> EXTRACTED TEXT:
#####
AZ DEMA – WAATS Dining Facility and Barracks (DFac) – L4535, Marana, AZ.


Building Description

Constructed in 1997/98 the HVAC system serves the Kitchen and Dining building for the entire WAATS site as well as approximately 100 Dorm rooms used to house the flight training students. Although relatively old, the facility utilizes many energy conservation capabilities available at that time: variable pumping and airflow schemes, air and water-side economizers, and a four-pipe hot water/chilled water distribution system should have made for an efficient HVAC system, but the system has been plagued by poor performance and excessive utility costs. This poor performance manifested itself in unsatisfactory space temperature control and fashioned unhappy tenants.
The HVAC system consists of:

  • The central plant includes two water chillers with associated pumps and cooling towers, and is primary-secondary pumped and piped. The secondary pumps and the cooling tower fans are all equipped with variable frequency drives.
  • There is a hydronic plate/frame heat exchanger to provide “free” cooling during the appropriate ambient conditions.
  • The hot water system is comprised of one boiler and associated pumps and provides space heating used for zone heating.
  • 2 central station air handling units, one of which is VAV and serves the VAV boxes in the dining areas.
  • Room fan coil units in each Dorm room.
  • Kitchen exhaust/makeup air units and associated hoods.
  • Complete direct digitally controlled EMS.
#####
> SOURCE MATERIAL:

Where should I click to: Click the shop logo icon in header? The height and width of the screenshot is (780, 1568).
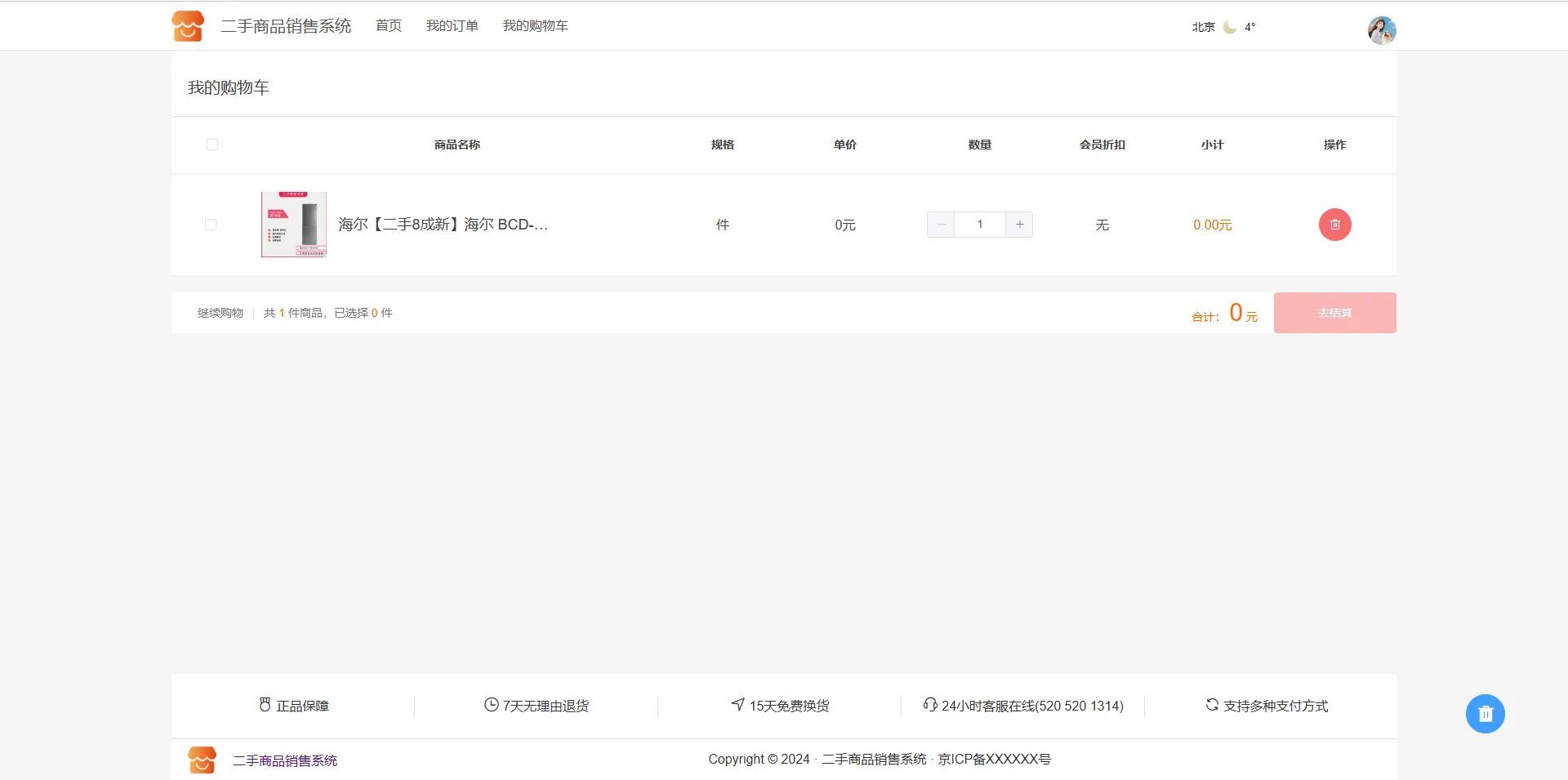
#####
> WHAT TO WORK ON: Write out word for word the part of the WAATS dining facility description starting with "The HVAC system consists" and going on through "each Dorm room.".

> RESPONSE TO THE EXERCISE:
The HVAC system consists of:

  • The central plant includes two water chillers with associated pumps and cooling towers, and is primary-secondary pumped and piped. The secondary pumps and the cooling tower fans are all equipped with variable frequency drives.
  • There is a hydronic plate/frame heat exchanger to provide “free” cooling during the appropriate ambient conditions.
  • The hot water system is comprised of one boiler and associated pumps and provides space heating used for zone heating.
  • 2 central station air handling units, one of which is VAV and serves the VAV boxes in the dining areas.
  • Room fan coil units in each Dorm room.